- Work instructions: Every entry needs to be reproduced exactly.

- Stored data:
·····

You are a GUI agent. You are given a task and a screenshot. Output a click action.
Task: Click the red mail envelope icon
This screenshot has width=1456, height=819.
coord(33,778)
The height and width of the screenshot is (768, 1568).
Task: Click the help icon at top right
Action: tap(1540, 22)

·····

- Exercise response:
You are a GUI agent. You are given a task and a screenshot. Output a click action.
Task: Click the red mail envelope icon
This screenshot has width=1456, height=819.
coord(33,778)
The height and width of the screenshot is (768, 1568).
Task: Click the help icon at top right
Action: tap(1540, 22)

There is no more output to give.